This is just the comments formalised into a partial answer. First, it's important to realise that entanglement is a type of quantum correlation between two distinct systems. So, it's not useful to consider a single two-level system, and there is no such thing as entanglement between states. As Lubos Motl points out, you need to consider a system that has a natural decomposition into separate subsystems in order for entanglement to become a meaningful concept. The simplest such example is a pair of two-level systems that are separated in space.
OP wrote:"Entanglement can be measured by finding the eigenvalues $p_i$ of the density matrix at some time $t$ and adding up the terms $p_i\times\log(p_i)$"
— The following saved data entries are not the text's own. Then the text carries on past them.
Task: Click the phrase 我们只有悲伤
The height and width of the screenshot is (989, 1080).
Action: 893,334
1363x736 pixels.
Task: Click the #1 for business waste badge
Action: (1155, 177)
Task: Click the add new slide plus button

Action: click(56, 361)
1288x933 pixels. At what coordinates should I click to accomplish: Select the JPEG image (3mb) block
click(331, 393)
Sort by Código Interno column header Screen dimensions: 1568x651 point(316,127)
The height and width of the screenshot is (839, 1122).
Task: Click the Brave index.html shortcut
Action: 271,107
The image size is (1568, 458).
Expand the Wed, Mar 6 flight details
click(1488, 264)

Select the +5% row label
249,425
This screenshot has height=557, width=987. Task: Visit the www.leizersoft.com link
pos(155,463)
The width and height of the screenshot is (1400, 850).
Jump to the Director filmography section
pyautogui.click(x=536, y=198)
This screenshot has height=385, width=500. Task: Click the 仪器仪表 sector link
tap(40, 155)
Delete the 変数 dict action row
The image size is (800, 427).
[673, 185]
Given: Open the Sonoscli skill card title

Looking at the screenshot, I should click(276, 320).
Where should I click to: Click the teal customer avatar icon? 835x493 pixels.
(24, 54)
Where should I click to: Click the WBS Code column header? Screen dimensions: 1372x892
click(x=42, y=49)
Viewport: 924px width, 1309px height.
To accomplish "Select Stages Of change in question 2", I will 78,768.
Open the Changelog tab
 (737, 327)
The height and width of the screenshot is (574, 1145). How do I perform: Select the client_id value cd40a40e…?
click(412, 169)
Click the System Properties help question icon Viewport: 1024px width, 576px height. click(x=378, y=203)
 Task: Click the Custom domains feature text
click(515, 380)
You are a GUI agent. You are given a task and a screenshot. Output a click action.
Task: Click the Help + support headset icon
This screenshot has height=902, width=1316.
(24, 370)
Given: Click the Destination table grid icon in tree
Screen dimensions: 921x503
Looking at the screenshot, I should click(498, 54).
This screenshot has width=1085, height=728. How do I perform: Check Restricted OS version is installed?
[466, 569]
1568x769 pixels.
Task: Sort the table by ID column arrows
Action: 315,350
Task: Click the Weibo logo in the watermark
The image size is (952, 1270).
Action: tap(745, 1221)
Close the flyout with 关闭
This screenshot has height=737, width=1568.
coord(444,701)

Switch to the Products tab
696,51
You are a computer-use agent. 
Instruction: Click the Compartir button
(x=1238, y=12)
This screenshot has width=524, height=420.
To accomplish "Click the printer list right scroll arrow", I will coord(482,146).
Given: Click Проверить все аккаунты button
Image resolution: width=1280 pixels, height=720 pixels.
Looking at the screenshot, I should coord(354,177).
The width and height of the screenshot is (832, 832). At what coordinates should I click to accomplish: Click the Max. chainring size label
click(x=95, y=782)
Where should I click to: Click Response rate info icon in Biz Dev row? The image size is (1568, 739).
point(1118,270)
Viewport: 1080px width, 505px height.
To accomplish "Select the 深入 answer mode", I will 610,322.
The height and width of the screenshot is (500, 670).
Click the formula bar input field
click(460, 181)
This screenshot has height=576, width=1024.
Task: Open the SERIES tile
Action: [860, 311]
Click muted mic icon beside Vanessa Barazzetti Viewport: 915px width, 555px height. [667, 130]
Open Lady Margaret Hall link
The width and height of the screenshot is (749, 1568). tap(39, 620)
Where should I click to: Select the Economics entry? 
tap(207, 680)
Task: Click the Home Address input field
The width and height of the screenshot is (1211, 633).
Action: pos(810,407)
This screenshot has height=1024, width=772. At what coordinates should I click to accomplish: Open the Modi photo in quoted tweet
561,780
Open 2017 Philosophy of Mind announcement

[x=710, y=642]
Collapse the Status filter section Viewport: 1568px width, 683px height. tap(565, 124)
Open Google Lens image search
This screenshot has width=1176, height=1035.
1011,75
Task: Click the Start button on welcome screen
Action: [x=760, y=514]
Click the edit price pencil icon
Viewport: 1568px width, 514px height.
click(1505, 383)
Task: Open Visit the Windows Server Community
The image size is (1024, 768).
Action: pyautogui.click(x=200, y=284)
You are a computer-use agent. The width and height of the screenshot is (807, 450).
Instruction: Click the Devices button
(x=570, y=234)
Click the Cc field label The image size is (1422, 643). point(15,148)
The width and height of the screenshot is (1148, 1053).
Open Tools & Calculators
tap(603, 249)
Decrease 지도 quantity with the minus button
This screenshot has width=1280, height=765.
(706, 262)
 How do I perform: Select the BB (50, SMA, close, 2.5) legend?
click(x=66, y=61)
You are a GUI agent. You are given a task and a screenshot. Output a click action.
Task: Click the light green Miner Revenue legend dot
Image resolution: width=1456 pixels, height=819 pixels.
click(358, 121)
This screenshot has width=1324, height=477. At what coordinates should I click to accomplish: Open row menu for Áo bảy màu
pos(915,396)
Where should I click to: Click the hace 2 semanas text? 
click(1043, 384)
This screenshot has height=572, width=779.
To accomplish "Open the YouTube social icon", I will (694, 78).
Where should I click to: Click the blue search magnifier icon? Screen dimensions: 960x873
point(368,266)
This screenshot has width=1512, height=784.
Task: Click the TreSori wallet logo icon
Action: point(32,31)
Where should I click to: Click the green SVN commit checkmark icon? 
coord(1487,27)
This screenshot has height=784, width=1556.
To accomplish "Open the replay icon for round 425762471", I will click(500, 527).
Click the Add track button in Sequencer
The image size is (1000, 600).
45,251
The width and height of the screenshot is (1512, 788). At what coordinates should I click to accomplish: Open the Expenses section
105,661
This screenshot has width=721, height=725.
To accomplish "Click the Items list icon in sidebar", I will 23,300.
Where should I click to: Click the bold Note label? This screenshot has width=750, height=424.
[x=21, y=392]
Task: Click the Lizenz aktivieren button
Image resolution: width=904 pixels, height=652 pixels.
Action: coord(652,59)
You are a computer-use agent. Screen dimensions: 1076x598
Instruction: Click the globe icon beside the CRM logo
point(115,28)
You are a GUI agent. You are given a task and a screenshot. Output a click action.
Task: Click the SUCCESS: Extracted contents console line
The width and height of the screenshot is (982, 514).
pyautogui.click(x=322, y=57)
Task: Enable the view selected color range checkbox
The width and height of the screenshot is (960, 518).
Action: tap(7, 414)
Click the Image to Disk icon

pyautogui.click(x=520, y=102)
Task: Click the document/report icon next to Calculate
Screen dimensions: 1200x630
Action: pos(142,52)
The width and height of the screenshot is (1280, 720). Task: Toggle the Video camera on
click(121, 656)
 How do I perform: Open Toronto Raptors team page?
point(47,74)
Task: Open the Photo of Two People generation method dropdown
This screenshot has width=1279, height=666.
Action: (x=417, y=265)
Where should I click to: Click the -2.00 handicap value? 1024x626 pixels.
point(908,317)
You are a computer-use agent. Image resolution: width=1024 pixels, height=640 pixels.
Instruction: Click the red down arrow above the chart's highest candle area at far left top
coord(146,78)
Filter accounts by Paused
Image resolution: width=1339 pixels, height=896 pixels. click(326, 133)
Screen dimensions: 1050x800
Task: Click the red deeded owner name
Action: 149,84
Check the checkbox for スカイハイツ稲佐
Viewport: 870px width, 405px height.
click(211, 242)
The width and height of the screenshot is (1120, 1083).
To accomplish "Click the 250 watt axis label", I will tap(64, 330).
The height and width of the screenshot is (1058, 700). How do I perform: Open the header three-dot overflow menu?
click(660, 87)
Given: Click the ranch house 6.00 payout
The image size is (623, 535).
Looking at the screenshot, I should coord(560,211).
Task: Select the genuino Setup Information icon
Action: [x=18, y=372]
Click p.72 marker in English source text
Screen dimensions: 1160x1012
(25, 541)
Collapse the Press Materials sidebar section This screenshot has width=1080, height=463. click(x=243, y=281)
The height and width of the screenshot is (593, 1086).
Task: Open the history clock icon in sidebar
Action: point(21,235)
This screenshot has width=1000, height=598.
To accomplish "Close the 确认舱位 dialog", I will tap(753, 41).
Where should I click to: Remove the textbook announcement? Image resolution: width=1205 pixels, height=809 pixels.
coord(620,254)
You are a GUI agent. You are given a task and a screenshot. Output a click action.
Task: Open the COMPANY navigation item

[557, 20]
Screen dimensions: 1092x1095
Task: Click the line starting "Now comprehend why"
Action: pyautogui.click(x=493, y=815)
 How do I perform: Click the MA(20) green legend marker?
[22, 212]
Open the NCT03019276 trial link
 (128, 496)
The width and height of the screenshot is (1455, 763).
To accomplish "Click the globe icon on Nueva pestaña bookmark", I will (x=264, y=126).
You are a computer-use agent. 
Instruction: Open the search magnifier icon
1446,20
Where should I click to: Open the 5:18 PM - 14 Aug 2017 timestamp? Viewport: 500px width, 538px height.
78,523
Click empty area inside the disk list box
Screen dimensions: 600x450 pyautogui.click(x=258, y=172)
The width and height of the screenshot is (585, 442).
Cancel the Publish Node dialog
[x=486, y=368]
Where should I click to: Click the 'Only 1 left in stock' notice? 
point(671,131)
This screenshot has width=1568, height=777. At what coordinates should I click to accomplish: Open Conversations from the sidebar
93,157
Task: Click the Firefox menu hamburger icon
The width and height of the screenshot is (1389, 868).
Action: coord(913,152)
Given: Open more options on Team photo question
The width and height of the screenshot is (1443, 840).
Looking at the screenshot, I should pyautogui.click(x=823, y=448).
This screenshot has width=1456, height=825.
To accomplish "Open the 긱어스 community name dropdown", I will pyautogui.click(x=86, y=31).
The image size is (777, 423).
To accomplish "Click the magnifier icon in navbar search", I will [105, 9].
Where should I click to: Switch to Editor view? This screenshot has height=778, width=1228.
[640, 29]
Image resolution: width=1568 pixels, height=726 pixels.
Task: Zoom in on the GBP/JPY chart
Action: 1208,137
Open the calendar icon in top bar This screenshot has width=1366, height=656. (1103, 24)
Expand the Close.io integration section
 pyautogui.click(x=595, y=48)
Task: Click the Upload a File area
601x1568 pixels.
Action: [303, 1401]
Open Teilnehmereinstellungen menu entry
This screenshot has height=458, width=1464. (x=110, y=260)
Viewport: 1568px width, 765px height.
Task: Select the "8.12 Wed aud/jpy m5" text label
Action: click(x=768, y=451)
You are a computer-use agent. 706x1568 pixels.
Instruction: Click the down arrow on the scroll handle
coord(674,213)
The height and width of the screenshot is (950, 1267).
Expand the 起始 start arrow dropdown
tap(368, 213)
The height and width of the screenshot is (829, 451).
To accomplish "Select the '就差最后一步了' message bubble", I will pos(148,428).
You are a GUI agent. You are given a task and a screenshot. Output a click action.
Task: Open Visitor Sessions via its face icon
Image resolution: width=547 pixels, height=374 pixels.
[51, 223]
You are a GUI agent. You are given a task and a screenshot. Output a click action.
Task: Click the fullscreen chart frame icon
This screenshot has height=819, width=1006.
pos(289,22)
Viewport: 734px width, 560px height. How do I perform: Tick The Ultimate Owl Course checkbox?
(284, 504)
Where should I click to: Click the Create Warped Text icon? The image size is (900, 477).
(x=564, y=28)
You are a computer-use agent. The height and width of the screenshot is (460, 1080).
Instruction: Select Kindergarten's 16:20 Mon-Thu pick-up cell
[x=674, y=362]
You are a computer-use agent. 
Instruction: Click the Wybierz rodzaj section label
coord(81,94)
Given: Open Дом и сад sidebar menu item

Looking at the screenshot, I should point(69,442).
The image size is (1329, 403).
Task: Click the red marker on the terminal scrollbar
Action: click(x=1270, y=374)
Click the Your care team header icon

This is not quite right. For a pure state $\rho_{AB}=|\psi_{AB}⟩⟨\psi_{AB}|$ the eigenvalues of the reduced density matrix $\rho_A = \mathrm{Tr}_B \rho_{AB}$ determine the entanglement, via the von Neumann entropy $S(\rho_A) = -\mathrm{Tr}(\rho \log \rho)$. The eigenvalues represent the probabilities of finding the subsystem in a given state. Any bipartite pure state can be written using the Schmidt decomposition as
$$|\psi_{AB}\rangle = \sum_i \lambda_i |i_A\rangle \otimes |i_B\rangle. $$
Then you can show easily that the eigenvalue of the reduced density matrix $p_i = |\lambda_i|^2$ is the probability of finding system $A$ in the state $|i_A\rangle$. Note that the structure of the state $|\psi_{AB}\rangle$ implies that finding system $A$ in state $i_A$ means that system $B$ will necessarily be in state $i_B$. Therefore two systems in an entangled state are correlated. Also, in order for entanglement to be present, the state must be in a coherent superposition, so that at least two of the $\lambda_i \neq 0$, otherwise you can easily show that $S(\rho_A) = 0$.
For mixed states, there is no unique measure of entanglement, and things get much more complicated. Lubos Motl wrote:"Two subsystems are entangled if the total state vector or density matrix can't be written as a tensor product of the state vectors or density matrices for these subsystems - but only as a linear combination of such tensor products."
This is also not strictly true: it is only true for pure states. Mixed states such as $$\rho_{AB}=\frac{1}{2}(|0_A0_B⟩⟨0_A0_B|+|1_A1_B⟩⟨1_A1_B|)$$ are not entangled. The state above still has classical correlations between the two systems: if you find system $A$ in state $0$ then $B$ will also be in that state. However, there is nothing quantum about this state, it can be prepared simply by flipping coins and talking on the telephone. The correct condition for unentangled mixed states is that $$ \rho = \sum_i p_i \;\rho_{i,A}\otimes \tau_{i,B}, $$ where the probabilities $p_i$ and density operators $\rho_i$, $\tau_i$ must define valid probability distributions.
So in summary, entanglement always implies correlations between two systems, which must also exist in a coherent superposition. However, neither the presence of coherence nor correlations imply that a system is entangled.